In the records below, take the line containing "The height and width of the screenshot is (381, 644)." and reproduce it and every subsequent line exactly, adding nothing.

(Items from a dataset)

------

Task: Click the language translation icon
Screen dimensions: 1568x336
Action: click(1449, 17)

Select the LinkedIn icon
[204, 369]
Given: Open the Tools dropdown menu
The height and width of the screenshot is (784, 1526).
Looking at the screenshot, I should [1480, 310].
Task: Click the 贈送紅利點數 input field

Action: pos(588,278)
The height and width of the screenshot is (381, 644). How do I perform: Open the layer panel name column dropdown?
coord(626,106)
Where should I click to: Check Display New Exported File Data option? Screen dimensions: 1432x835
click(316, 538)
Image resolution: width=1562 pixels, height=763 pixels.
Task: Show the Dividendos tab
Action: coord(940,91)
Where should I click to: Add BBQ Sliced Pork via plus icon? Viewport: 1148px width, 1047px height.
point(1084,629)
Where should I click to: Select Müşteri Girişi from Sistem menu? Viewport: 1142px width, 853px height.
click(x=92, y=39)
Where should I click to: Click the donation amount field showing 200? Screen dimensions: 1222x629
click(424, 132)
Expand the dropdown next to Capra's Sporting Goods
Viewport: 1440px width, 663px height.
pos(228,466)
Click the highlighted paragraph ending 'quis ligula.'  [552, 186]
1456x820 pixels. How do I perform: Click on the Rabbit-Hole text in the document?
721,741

------

▶ [PROBLEM SOLUTION]
The height and width of the screenshot is (381, 644). How do I perform: Open the layer panel name column dropdown?
coord(626,106)
Where should I click to: Check Display New Exported File Data option? Screen dimensions: 1432x835
click(316, 538)
Image resolution: width=1562 pixels, height=763 pixels.
Task: Show the Dividendos tab
Action: coord(940,91)
Where should I click to: Add BBQ Sliced Pork via plus icon? Viewport: 1148px width, 1047px height.
point(1084,629)
Where should I click to: Select Müşteri Girişi from Sistem menu? Viewport: 1142px width, 853px height.
click(x=92, y=39)
Where should I click to: Click the donation amount field showing 200? Screen dimensions: 1222x629
click(424, 132)
Expand the dropdown next to Capra's Sporting Goods
Viewport: 1440px width, 663px height.
pos(228,466)
Click the highlighted paragraph ending 'quis ligula.'  [552, 186]
1456x820 pixels. How do I perform: Click on the Rabbit-Hole text in the document?
721,741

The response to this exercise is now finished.